The other, less spiritually inspired obsessions of the Euro-press last week had to do with the trouble at the New York Times, where the decision to send Howell Raines back home to write Whiskey Man II: The Hangover was summed up by the Times with the understatement of the week: “New York Times Not Objective.” Not even the Independent cut little Pinch (“this sucks”) Sulzberger any slack with its piece captioned, “The Shame of the Grey Lady,” which sounds a lot more interesting than it was.

In the U.K., where most people would rather mind their pennies than their euro-cents, Gordon Brown, the man who will never be prime minister, rejected an early attempt to pick the pockets of Britons and replace the pound with the money of the French, as reported with some melancholy resignation by Suddeutsche Zeitung. Acceptance of the euro, like the acceptance of Valéry Giscard d’Estaing’s EU constitution, has become one of those issues that seems to break along the right-left axis.

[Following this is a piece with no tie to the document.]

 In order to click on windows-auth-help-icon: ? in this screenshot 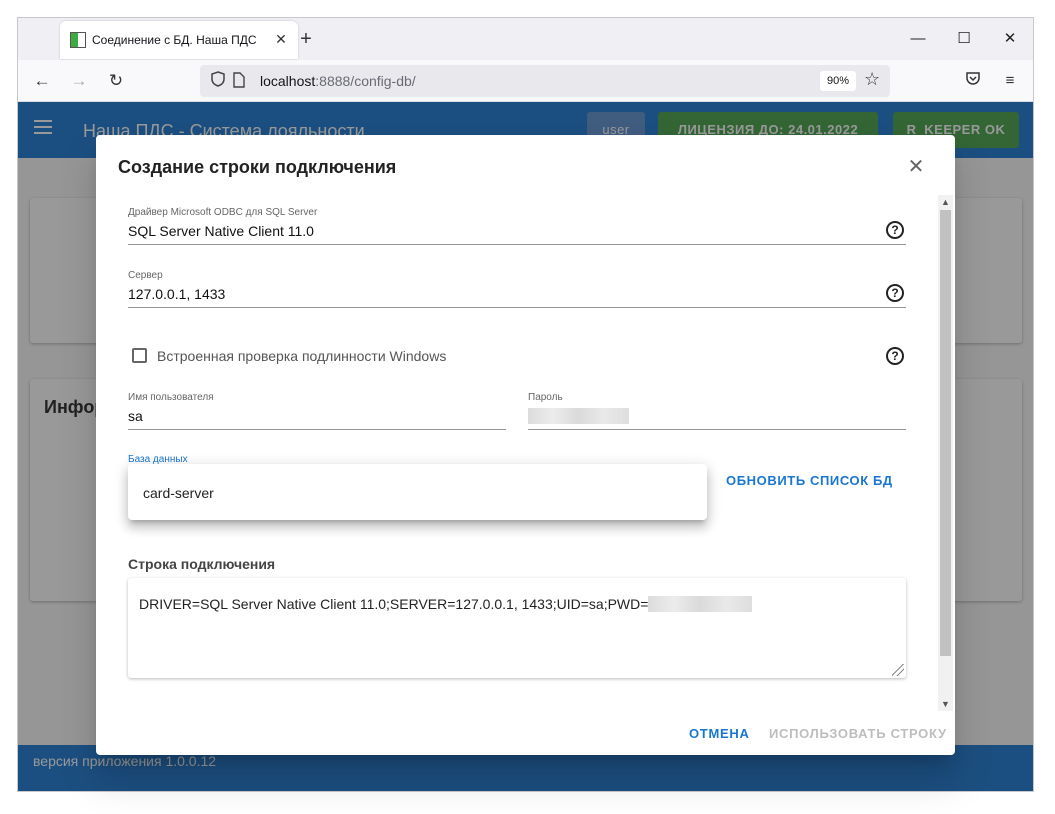, I will do `click(895, 356)`.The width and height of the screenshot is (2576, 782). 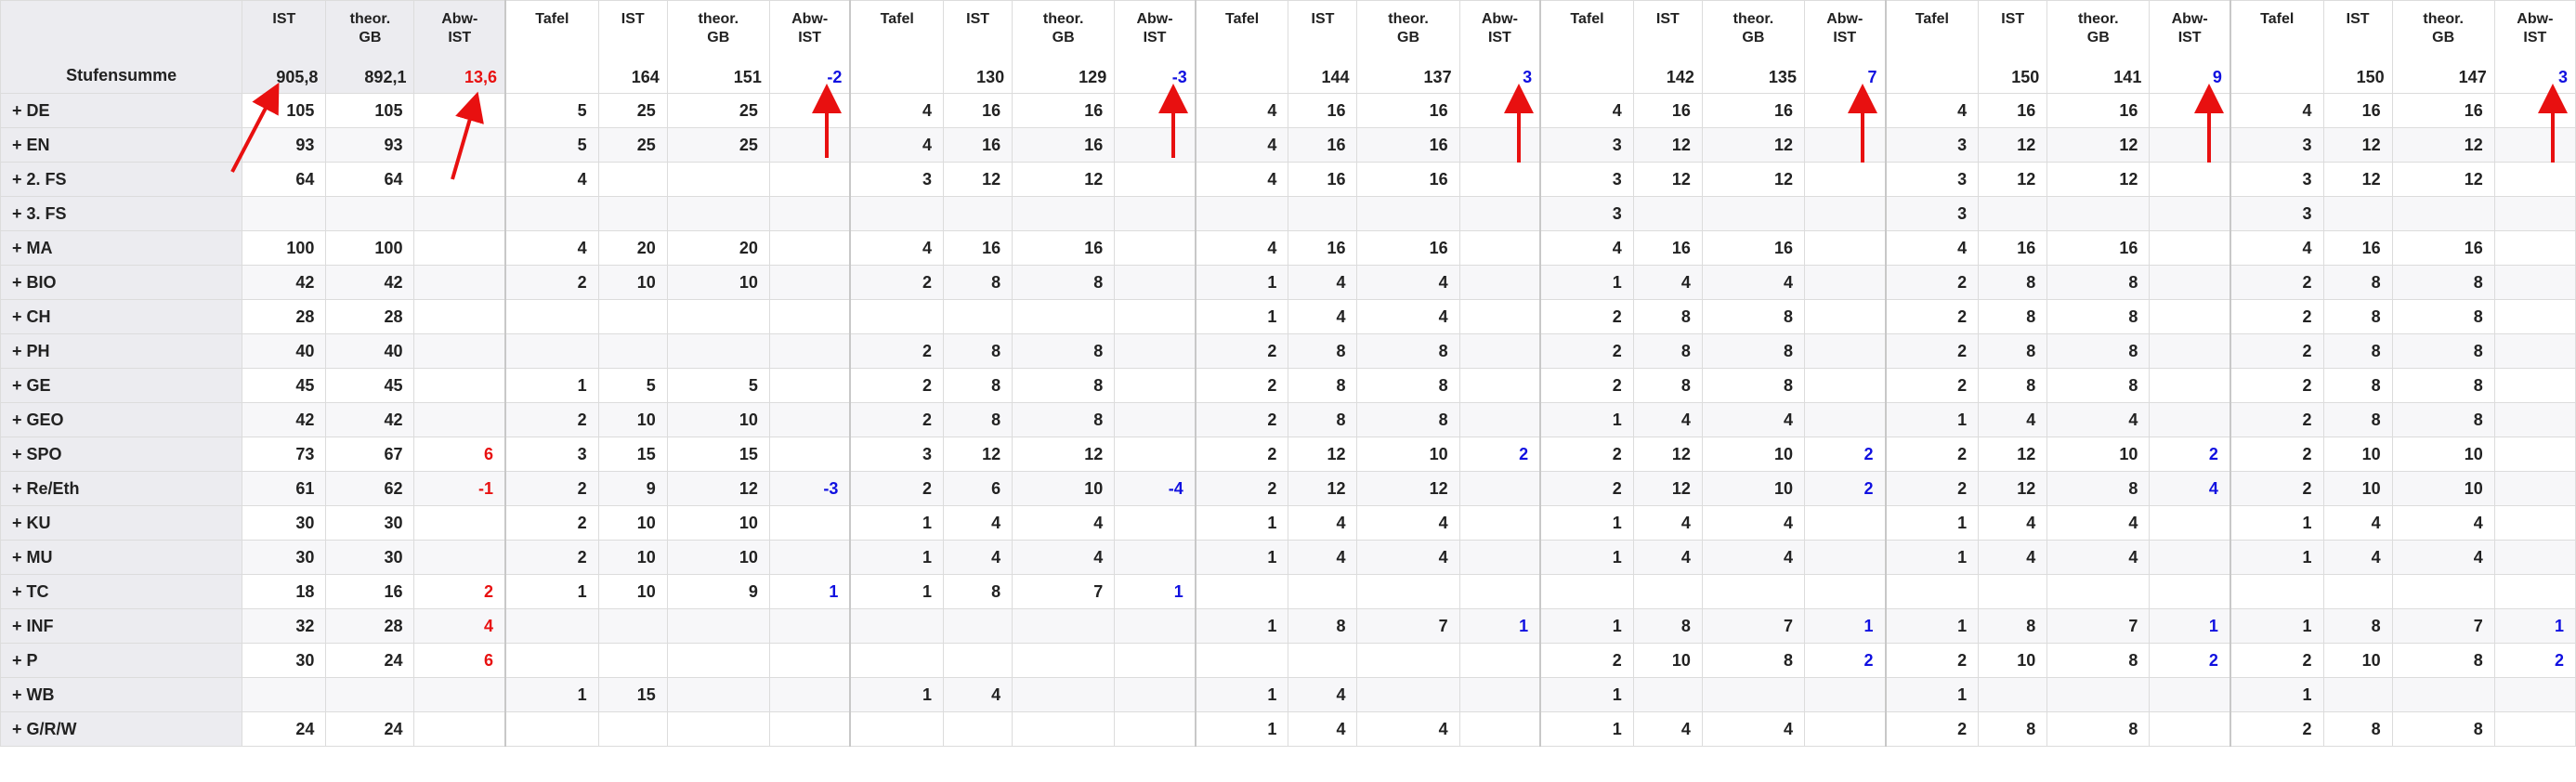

Many on the left, like the odd assortment of “analysts” employed by the BBC, suddenly fell to trying to figure out how to make Brown say something he didn’t say at all, while on the right, the editor of the Daily Telegraph was suggesting that the whole European question might be the lemming issue that drives New Labour over a white cliff somewhere. Meanwhile, in Poland, as Die Welt reported, voters were deciding to join the EU-one of a series of lucky breaks that, according to Thomas Fuller’s assessment in the IHT, has left an astonished Berlin at the center of power in the EU, for whatever that’s worth.

I won’t overstay my tenuous welcome, but in parting, may I leave those of you queuing for the Imax at the Museum of Iraq, or whatever it’s called, with some good news? According to a remarkable report in the Guardian by a “furious” David Aaronovich, almost all the exhibits that previously had been reported as having been looted have turned up downstairs, where the staff had locked them away for safe-keeping. (Or, as I heard one NPR commentator put it, “…to protect them from the occupation people.”) Aaronovitch (or his editor) can’t quite bring himself to say that he was duped by, among others, the Guardian itself the last time the marbles rolled in the box, but the paper’s website helpfully provides a link to many of the offending pieces, including this weepy piece by Jonathan Steele, written last April. Wear a raincoat, Mr. Steele; in hindsight, you look really, really bad.

Denis Boyles, an NRO contributor, is a journalist based in Europe.